Australia’s national cabinet – a meeting of the nation’s first ministers – has decided to cut the COVID-19 isolation period for infected people to five days after testing positive. Australians will only need to isolate for five days after their positive test, unless they continue to show symptoms on the fifth day.
Isolation was previously set at one week following a positive test.
Those working in high-risk settings such as aged, disability and at-home care will still need to isolate for seven days.
National cabinet also removed the requirement to wear masks on domestic flights.
The changes come into effect nationally from Friday 9 September. Prime minister Anthony Albanese described the decision as being a “proportionate response at this point in the pandemic,” citing the importance of individuals” looking after their own health.”

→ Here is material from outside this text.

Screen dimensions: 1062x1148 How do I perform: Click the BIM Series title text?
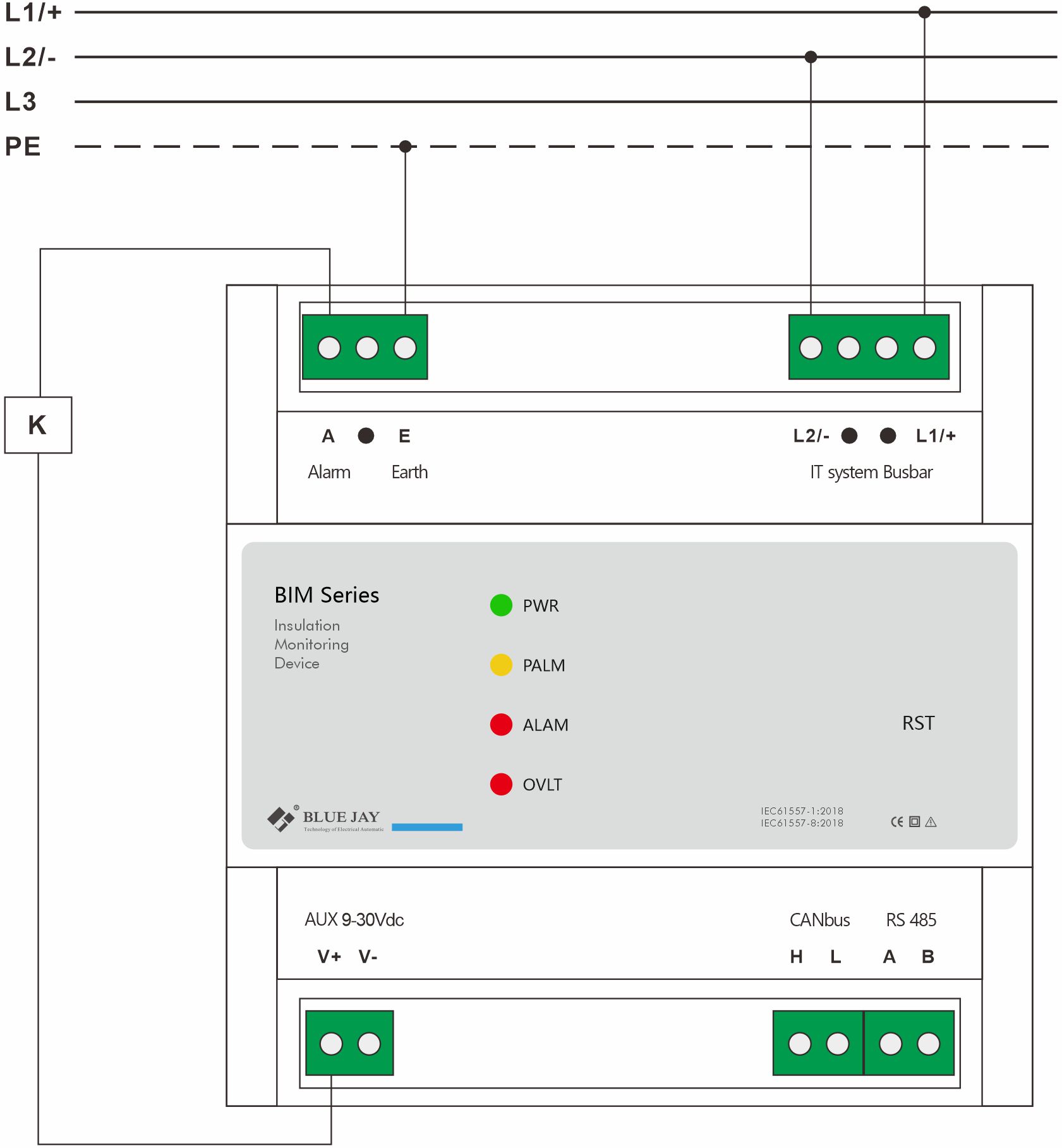(327, 595)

In response, the Australian Medical Association queried the advice that informed the decision and is calling for its release.
“Governments must base their decision-making on the health and medical advice and we need to see that advice and whether it supports today’s decision,” said AMA president Professor Steve Robson.

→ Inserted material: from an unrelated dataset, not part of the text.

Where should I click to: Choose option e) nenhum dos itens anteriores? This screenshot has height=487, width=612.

“If it doesn’t, the politicians need to explain themselves.”
A negative RAT should be a ticket out of isolation
Professor Bruce Thompson heads the University of Melbourne’s school of health sciences. He says the decision to shorten the isolation window to five days doesn’t make much sense, given infectiousness can extend beyond that time.
A more sensible move, he says, would be to require a negative rapid antigen test (RAT) to exit isolation.
“I think it’s a solution trying to find some science to support it,” he told Cosmos.
“What I believe they should do is [require] a RAT. Then if you actually are negative, then it’s unlikely you’ve actually got transmissible virus. But they haven’t done that.”
The decision to bring the ‘exit window’ within five days aligns Australia to current rules in other nations, notably the United States.
Recent research among a small study group found it took up to 15 days for culturable virus to be fully destroyed by the body. But after five days, half of the study group still had virus present.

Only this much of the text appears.